17. How are species created?
18. What is the difference between allopatric isolation and sympatric isolation? Be able to explain the
six pre-reproductive barriers:
a. Geographic isolation
b. Ecologic isolation
c. Temporal isolation
d. Behavioral isolation
e. Mechanical isolation
f. Gametic isolation
19. What are the two mechanisms of gametic isolation?
20. Be able to explain the three post-reproductive barriers:
a. Reduced hybrid viability
b. Reduced hybrid fertility
c. Hybrid breakdown
21. What is adaptive radiation?
22. What is the difference between gradualism and punctuated e q u i l i b r i u m ?
23. What is the difference between analogous structures and homologous structures?
24. Be able to look at gene sequence similarity and predict relative closeness of species in an
evolutionary sense.
25. Was DNA or RNA thought to be the first genetic material?
26. Be able to calculate ages of fossils if given a half life and percentage of unstable isotope
remaining. Example - half life is 5,000 years. Only 12.5% of the unstable isotope remains. How
old is the fossil?
27. How old is the fossil record? How old is earth? How can continental drift can explain the current
distribution of species?
28. What is the strongest piece of evidence that supports the theory of endosymbiosis?
29. What is the significance of Hox genes?
30. Define and distinguish between microevolution and macroevolution.
31. Compare the definitions, advantages, and disadvantages of the different species concepts.
32. What is the difference between a prezygotic barrier and a postzygotic barrier in creating reproductive
isolation?
33. Explain how geologic processes can fragment populations and lead to speciation.
34. Explain how sympatric speciation can occur, noting examples in plants and animals.
35. Explain why polyploidy is important to modern agriculture. Explain how modern wheat evolved.

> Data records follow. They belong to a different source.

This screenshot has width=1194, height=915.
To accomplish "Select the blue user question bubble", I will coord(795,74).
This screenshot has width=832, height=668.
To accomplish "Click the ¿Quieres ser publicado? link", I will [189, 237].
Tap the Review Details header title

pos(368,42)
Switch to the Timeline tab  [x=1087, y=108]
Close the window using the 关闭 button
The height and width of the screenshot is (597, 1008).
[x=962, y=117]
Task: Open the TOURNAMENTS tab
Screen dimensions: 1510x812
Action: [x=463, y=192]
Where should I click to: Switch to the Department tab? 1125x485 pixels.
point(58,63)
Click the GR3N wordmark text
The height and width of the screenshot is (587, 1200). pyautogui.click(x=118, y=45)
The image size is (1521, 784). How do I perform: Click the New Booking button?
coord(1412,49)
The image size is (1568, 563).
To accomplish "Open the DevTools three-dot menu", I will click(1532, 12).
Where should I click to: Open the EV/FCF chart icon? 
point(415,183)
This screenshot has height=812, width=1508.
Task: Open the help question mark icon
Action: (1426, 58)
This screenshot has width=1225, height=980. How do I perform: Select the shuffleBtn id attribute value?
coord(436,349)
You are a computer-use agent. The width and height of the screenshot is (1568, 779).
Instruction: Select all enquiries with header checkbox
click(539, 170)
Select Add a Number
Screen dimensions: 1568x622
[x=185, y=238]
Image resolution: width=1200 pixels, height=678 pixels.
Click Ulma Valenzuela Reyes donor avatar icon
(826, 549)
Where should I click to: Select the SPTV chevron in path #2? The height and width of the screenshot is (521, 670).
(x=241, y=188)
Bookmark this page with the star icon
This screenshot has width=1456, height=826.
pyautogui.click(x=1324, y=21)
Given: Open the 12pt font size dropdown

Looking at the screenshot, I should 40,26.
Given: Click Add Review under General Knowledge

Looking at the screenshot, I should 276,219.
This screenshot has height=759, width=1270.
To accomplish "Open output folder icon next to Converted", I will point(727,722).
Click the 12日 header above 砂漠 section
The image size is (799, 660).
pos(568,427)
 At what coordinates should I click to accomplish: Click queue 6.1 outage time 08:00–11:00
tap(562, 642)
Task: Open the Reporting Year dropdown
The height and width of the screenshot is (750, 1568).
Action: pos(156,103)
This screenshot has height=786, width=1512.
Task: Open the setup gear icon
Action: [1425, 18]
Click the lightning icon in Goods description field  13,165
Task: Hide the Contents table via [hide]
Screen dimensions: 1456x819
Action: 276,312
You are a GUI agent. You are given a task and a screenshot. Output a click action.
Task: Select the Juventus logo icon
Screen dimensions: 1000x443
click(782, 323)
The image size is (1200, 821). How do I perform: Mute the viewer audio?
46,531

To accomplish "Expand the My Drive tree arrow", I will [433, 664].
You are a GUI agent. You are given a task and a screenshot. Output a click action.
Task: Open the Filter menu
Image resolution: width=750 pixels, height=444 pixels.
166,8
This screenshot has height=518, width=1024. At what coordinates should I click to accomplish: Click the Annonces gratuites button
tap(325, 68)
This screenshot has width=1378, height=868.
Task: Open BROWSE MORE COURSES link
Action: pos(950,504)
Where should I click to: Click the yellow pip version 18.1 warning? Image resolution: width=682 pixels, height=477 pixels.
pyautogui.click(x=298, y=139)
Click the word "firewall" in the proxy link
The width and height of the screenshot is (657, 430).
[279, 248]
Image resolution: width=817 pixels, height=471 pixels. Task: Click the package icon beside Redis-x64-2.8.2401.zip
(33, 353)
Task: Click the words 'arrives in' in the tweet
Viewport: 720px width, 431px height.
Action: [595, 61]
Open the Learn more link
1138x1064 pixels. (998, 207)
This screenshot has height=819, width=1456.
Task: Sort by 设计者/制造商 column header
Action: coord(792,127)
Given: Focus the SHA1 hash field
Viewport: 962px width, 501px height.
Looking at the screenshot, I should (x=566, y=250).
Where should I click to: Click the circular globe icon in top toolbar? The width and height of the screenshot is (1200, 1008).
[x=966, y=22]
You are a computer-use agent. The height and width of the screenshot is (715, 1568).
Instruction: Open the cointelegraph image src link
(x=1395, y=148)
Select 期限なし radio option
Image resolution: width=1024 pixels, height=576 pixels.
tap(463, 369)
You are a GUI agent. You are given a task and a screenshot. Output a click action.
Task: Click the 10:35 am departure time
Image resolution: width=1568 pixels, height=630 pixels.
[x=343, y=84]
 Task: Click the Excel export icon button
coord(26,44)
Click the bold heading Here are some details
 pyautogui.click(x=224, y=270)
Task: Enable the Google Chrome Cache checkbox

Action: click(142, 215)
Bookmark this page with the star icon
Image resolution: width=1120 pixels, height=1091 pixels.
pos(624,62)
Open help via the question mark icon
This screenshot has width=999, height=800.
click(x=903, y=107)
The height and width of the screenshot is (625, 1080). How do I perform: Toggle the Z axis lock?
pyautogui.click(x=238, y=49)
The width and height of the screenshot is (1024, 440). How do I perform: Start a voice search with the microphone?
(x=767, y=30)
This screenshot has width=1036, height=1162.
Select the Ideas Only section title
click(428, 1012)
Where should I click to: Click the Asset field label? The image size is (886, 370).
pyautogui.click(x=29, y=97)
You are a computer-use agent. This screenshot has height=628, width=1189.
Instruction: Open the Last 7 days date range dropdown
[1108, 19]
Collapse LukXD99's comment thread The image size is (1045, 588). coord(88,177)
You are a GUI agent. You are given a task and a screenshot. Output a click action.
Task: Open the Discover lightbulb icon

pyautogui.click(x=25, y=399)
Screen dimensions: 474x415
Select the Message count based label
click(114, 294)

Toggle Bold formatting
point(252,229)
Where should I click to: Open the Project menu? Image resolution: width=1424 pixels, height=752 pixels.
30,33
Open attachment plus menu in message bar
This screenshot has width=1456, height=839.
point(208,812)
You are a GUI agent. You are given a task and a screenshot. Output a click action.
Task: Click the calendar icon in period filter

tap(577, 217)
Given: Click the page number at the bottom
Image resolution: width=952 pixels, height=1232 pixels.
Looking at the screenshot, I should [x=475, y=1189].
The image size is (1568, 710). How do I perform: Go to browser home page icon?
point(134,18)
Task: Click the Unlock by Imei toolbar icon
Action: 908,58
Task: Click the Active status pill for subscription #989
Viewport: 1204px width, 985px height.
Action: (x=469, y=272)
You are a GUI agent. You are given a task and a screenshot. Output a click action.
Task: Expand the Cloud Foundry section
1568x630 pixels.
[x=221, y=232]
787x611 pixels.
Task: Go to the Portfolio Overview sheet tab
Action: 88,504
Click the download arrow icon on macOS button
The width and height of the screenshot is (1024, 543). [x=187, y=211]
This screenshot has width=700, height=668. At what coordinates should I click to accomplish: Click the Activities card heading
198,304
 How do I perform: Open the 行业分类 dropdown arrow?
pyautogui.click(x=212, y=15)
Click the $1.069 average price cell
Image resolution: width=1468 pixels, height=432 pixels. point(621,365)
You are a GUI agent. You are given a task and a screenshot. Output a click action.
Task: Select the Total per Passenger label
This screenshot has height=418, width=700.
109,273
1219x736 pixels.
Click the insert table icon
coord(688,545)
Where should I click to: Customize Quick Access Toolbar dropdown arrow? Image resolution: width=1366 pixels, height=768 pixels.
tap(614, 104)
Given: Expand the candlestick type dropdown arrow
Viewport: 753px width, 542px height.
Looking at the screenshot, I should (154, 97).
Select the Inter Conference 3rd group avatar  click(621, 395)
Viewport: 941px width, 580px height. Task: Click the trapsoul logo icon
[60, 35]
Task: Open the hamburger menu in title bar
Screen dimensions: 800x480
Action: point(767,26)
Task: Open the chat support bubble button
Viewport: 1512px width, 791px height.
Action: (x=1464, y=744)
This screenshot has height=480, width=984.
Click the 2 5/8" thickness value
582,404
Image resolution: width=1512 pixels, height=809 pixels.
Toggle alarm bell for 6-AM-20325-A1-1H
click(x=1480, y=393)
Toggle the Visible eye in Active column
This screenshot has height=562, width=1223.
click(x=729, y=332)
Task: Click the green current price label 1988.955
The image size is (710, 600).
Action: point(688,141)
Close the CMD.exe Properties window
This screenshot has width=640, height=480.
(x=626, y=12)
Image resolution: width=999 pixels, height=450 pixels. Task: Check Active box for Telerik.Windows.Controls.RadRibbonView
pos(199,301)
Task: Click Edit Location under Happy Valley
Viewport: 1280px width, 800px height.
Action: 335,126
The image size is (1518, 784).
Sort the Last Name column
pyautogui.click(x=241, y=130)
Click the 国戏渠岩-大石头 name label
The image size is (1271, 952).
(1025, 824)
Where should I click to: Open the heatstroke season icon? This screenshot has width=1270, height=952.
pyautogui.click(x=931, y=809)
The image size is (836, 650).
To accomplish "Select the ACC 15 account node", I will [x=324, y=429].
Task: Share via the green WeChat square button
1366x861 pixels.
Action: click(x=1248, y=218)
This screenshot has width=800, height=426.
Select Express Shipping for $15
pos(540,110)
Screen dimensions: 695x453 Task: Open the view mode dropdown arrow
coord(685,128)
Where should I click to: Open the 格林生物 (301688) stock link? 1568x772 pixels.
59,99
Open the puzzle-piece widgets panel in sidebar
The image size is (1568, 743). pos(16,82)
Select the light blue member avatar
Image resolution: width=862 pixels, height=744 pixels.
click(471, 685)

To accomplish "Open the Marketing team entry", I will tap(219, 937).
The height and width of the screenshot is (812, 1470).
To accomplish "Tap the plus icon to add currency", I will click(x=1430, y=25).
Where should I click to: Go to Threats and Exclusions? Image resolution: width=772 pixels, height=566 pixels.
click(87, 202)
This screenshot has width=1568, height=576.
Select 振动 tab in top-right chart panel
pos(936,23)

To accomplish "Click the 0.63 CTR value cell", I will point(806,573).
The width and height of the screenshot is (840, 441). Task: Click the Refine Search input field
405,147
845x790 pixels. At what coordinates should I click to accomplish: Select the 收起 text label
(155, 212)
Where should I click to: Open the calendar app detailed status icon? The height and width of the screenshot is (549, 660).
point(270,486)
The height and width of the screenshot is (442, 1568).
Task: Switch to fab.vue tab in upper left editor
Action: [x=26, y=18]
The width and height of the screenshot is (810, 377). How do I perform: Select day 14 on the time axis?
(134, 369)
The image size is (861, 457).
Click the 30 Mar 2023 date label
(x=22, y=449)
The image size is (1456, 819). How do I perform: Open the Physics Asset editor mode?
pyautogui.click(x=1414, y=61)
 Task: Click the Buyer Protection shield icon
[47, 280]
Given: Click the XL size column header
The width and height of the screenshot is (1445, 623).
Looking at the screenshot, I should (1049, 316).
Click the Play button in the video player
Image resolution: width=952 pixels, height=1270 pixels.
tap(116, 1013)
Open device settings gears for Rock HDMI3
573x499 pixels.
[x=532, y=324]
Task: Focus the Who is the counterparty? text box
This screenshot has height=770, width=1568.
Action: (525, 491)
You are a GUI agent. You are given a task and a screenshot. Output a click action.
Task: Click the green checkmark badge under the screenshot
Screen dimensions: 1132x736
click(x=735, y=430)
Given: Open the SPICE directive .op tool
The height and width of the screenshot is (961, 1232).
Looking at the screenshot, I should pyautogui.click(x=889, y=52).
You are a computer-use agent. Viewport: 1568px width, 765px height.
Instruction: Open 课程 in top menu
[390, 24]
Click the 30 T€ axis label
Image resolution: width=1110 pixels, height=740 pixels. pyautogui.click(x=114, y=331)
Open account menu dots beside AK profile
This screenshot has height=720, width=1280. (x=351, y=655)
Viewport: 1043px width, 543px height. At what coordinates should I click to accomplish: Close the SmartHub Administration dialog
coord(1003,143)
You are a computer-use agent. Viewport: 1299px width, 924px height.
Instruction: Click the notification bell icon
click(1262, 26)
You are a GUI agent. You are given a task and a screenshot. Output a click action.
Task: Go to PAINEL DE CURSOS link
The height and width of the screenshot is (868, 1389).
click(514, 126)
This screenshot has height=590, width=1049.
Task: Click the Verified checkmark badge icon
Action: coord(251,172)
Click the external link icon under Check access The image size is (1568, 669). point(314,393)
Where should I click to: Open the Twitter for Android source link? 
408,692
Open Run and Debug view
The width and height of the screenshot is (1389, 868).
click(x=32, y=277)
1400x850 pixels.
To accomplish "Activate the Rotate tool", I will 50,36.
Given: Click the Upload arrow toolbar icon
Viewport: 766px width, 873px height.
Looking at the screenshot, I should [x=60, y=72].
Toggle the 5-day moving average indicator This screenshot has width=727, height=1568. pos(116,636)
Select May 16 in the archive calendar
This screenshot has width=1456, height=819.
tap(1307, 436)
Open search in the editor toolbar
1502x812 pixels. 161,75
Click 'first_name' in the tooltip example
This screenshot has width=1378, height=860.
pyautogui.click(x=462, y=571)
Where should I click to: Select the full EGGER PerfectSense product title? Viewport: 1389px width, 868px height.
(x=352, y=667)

36. Explain how hybrid zones are useful in the study of reproductive isolation.
37. Describe the circumstances that led to the adaptive radiation of the Galápagos finches.
38. Compare the gradualism model and the punctuated equilibrium model of evolution. Explain how each
model applies to the fossil record.
39. Describe the conditions on the surface of the early Earth. Describe the current evidence supporting the
idea that life existed at least 3.5 billion years ago.
40. Describe the four stages that might have produced the first cells on Earth.
41. Describe the experiments of Dr. Stanley Miller and their significance in understanding how life might
have first evolved on Earth.
42. Describe the significance of protobionts and ribozymes in the origin of the first cells.
43. Explain why evolutionary trends do not reflect “directions” or “goals.”
44. Distinguish between homologous and analogous structures and provide examples of each. Describe the
process of convergent evolution.
45. Explain how molecular clocks are used to track evolutionary time. Describe the limits of this process.
46. Explain why a diagram of the tree of life is difficult to construct.
47. Describe two examples of natural selection known to occur in nature. Note three key points about how
natural selection works.
48. Explain how fossils form, noting examples of each process.
49. Explain how biogeography, comparative anatomy, comparative embryology, and molecular biology
support evolution.
50. Explain how evolutionary trees are constructed and used to represent ancestral relationships.
51. Define the gene pool, a population, and microevolution.
52. Explain how mutation and sexual recombination produce genetic variation.
53. Explain why prokaryotes can evolve more quickly than eukaryotes.
54. Describe the five conditions required for the Hardy-Weinberg equilibrium.
55. Explain the significance of the Hardy-Weinberg equilibrium to natural populations and to public health
science.
56. Explain how genetic bottlenecks threaten the survival of certain species.
57. Explain why natural selection is the only mechanism that leads to adaptive evolution.
58. Distinguish between stabilizing selection, directional selection, and disruptive selection. Describe an
example of each.
59. Define and compare intrasexual selection and intersexual selection.
60. Explain how antibiotic resistance has evolved.
61. Explain how genetic variation is maintained in populations.
62. Explain what is meant by neutral variation.
63. Give four reasons why natural selection cannot produce perfection.